AAP and BJP flags
Credit: Reuters Photo
New Delhi: Another AAP fortress in Delhi is crumbling after the Assembly elections, with the BJP eyeing the post of Mayor in the national capital's municipal corporation where its rival has the numbers on paper.
The BJP has now changed gears in wooing councillors from the AAP to its side. Already, the saffron party has equalled the number of councillors at 115-115 after three AAP councillors joined the BJP on Saturday.
Delhi BJP sources indicated that before April, they are in the process of engineering more defections. They claimed councillors are upset with AAP leadership and willing to desert the party.
The anti-defection law does not apply in the Municipal Corporation of Delhi, whose strength is pegged at 250. However, ten MPs from Lok Sabha and Rajya Sabha and 14 MLAs nominated by the Speaker have voting rights in the Mayor election, taking the total votes to 274.

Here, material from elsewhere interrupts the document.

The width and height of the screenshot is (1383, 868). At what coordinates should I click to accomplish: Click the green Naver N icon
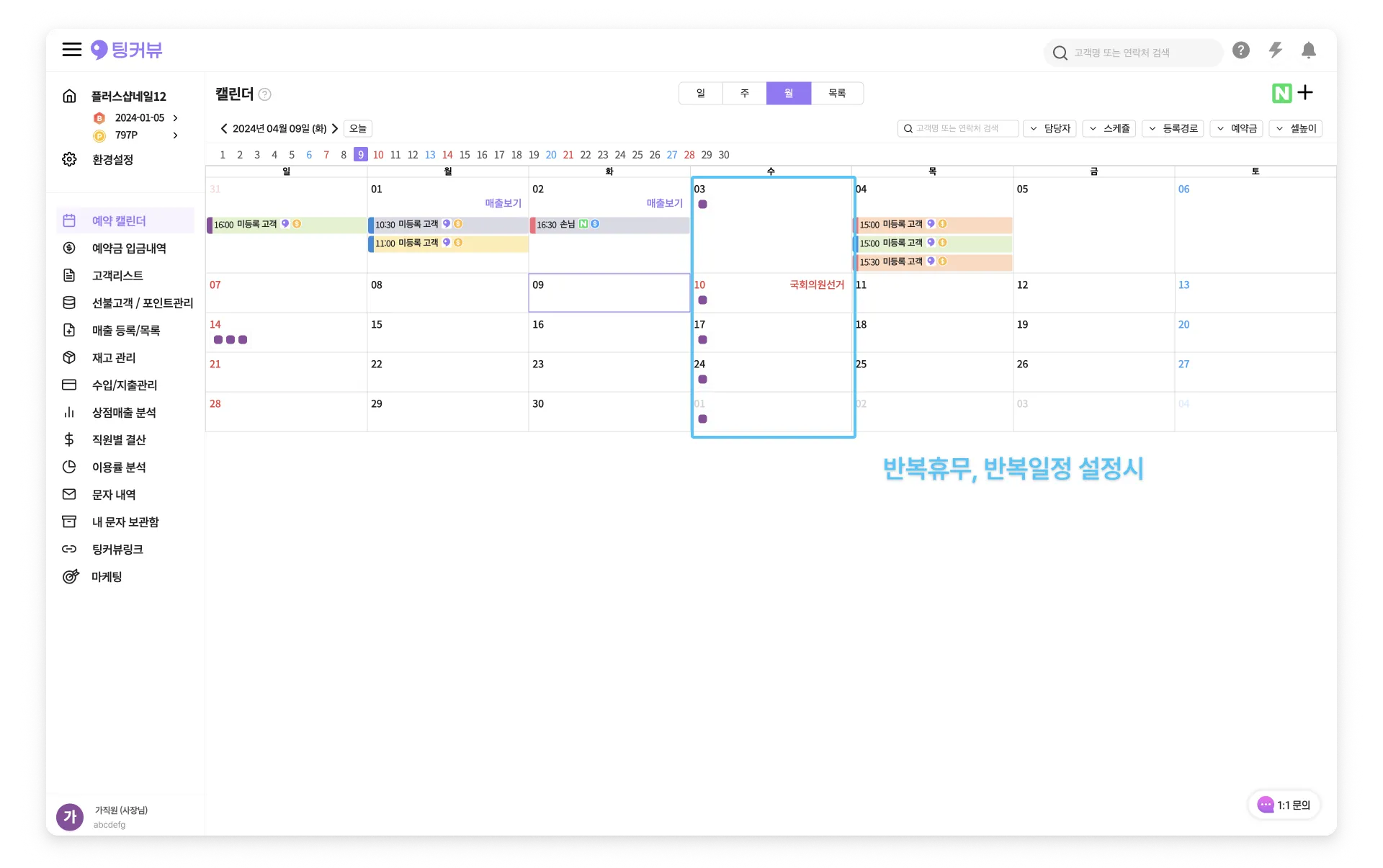pyautogui.click(x=1281, y=93)
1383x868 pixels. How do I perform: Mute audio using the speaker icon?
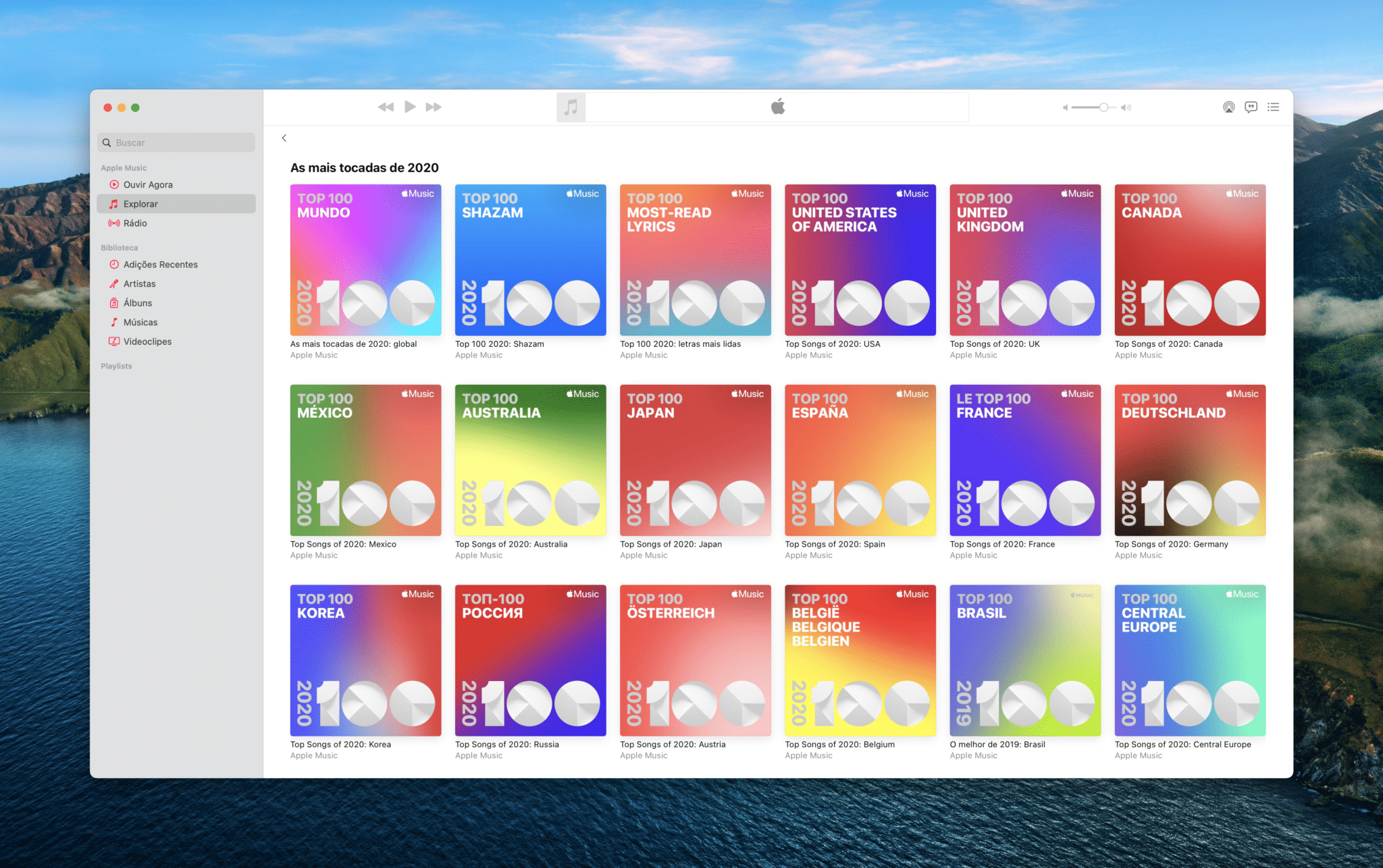pos(1066,107)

In the 2022 elections to the MCD, AAP had won 134 wards against BJP's 104 and Congress nine among others. At present, there are 12 vacancies after 11 (8 BJP and 3 AAP) of them were elected as MLA and one as an MP (BJP).
Following defections, BJP numbers have risen to 115 while AAP has come down to 115 and Congress down to eight.
With the Assembly results changing the dynamics, the BJP now has 132 votes while the AAP has 122 votes. The 132 BJP votes came from 115 councillors, seven Lok Sabha MPs and ten MLAs as per its present strength while AAP votes included three Rajya Sabha MPs and four MLAs. At present, 13 MLAs nominated to MCD are from AAP while only one is from BJP.
Even if Congress, which has abstained from voting in the past three Mayoral elections in which AAP won, votes in favour of AAP, it would be difficult for it to bag the post in April.
Mayor and Deputy Mayor are elected in Delhi every April from among the councillors elected for a term of five years. The 2022 elections were held in December though the term had ended in April that year as the government wanted to merge three corporations into one.
As per law, the tenure of a Mayor in Delhi is one year and elections are held every year in the MCD to choose one. The first year is reserved for women while the third year is earmarked for a Dalit and second, fourth and fifth year are unreserved.
In the elections held in November last year after a delay as both AAP and BJP played hardball, AAP had scraped through. AAP's Mahesh Khichi bagged 133 of 265 votes polled while his BJP rival Kishan Lal got 130 while two votes were declared invalid. BJP leaders claimed eight AAP councillors cross-voted while two votes -- a BJP councillor and an AAP councillor -- were declared invalid.